* **What is required**:
Until the line containing "#超值組 (107, 2494)" has been reproduced, keep reproducing each line of the material below exactly, starting with the first.

* **Source material**:
----------------------------------------

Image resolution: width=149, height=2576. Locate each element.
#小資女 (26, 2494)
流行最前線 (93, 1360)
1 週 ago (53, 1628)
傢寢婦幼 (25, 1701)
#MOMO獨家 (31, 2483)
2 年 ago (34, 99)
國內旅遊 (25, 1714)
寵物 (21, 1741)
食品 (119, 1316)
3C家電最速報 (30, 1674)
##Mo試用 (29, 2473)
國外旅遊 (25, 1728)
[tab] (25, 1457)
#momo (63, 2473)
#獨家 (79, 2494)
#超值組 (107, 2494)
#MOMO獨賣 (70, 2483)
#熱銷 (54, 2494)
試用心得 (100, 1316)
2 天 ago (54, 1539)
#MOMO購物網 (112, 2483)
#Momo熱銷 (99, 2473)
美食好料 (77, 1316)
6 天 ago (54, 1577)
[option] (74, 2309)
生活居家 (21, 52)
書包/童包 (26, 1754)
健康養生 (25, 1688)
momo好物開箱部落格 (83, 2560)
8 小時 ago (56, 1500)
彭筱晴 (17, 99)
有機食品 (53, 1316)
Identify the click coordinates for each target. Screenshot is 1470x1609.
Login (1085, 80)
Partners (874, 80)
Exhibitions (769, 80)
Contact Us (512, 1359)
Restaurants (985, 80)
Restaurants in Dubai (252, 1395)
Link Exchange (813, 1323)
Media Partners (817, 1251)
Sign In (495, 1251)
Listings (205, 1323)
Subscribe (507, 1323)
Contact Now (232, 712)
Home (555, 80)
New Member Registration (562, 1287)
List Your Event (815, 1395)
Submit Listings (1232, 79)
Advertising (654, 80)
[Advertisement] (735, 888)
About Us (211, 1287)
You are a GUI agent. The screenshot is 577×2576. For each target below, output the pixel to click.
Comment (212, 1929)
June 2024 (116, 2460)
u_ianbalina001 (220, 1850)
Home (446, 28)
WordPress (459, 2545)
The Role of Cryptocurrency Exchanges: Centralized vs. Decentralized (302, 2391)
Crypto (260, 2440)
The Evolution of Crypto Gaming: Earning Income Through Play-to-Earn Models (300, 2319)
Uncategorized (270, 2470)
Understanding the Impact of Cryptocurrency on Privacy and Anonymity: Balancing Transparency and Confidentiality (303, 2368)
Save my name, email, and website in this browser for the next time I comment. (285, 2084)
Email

----------------------------------------

* **Expected answer**:
Image resolution: width=149, height=2576. Locate each element.
#小資女 (26, 2494)
流行最前線 (93, 1360)
1 週 ago (53, 1628)
傢寢婦幼 (25, 1701)
#MOMO獨家 (31, 2483)
2 年 ago (34, 99)
國內旅遊 (25, 1714)
寵物 (21, 1741)
食品 (119, 1316)
3C家電最速報 (30, 1674)
##Mo試用 (29, 2473)
國外旅遊 (25, 1728)
[tab] (25, 1457)
#momo (63, 2473)
#獨家 (79, 2494)
#超值組 (107, 2494)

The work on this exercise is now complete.